Estimated reading time: 2 mins
Due to the potential for losses, the Financial Conduct Authority (FCA) considers this investment to be high risk.
What are the key risks?
You could lose all the money you invest
- Investments made by the Haatch funds will be in shares in start-up businesses. Investors in these shares often lose 100% of the money they invested, as most start-up businesses fail.
You are unlikely to be protected if something goes wrong
- Protection from the Financial Services Compensation Scheme (FSCS), in relation to claims against failed regulated firms, does not cover poor investment performance. Try the FSCS investment protection checker here.
- Protection from the Financial Ombudsman Service (FOS) does not cover poor investment performance. If you have a complaint against an FCA-regulated firm, FOS may be able to consider it. Learn more about FOS protection here.
You won’t get your money back quickly
- Even if the businesses the Haatch Funds invest your money in are successful, it may take several years to get your money back.

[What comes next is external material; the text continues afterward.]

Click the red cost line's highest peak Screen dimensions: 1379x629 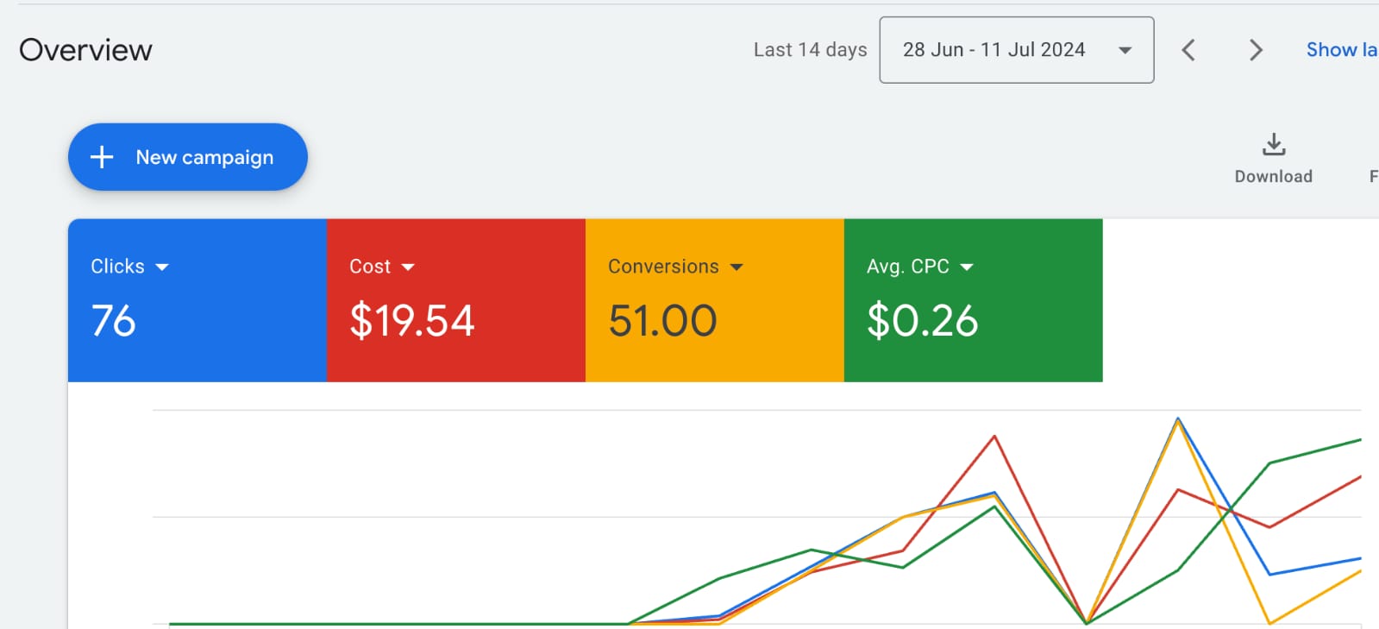(994, 437)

- The most likely way to get your money back is if the businesses invested in by the Haatch (S)EIS Fund(s) are bought by another business or list their shares on an exchange such as the London Stock Exchange. These events are not common.
- Start-up businesses very rarely pay you back through dividends. You should not expect to get your money back this way.

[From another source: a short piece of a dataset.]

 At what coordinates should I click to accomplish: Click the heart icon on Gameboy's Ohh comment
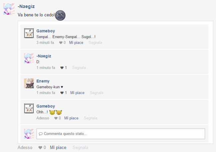56,118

Don’t put all your eggs in one basket
- Putting all your money into a single business or type of investment for example, is risky. Spreading your money across different investments makes you less dependent on anyone to do well.

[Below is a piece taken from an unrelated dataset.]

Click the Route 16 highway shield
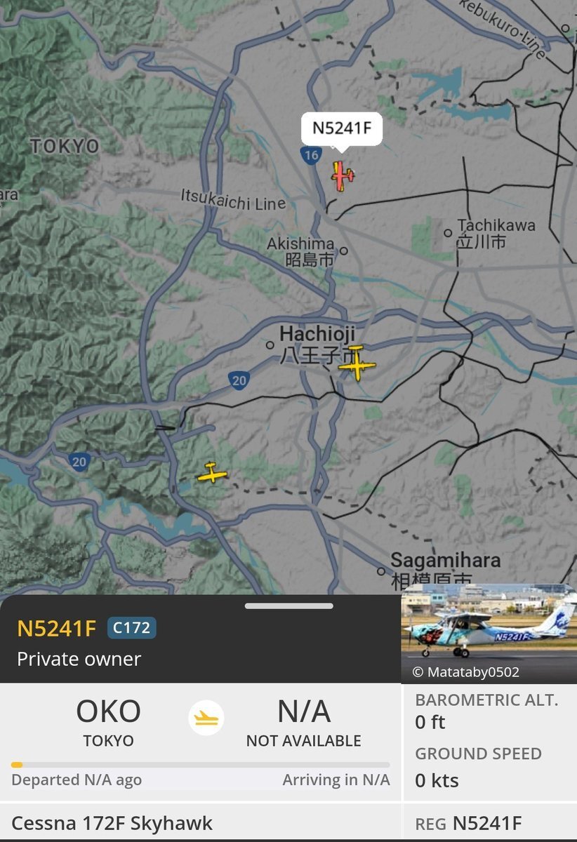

- A good rule of thumb is not to invest more than 10% of your money in high-risk investments.
The value of your investment can be reduced
- The percentage of each investee company that the Haatch funds own will decrease if the business issues more shares. This could mean that the value of your investment in each investee company reduces, depending on how much the business grows. Most start-up businesses issue multiple rounds of shares.
- These new shares could have additional rights that your shares don’t have, such as the right to receive a fixed dividend, which could further reduce your chances of getting a return on your investment.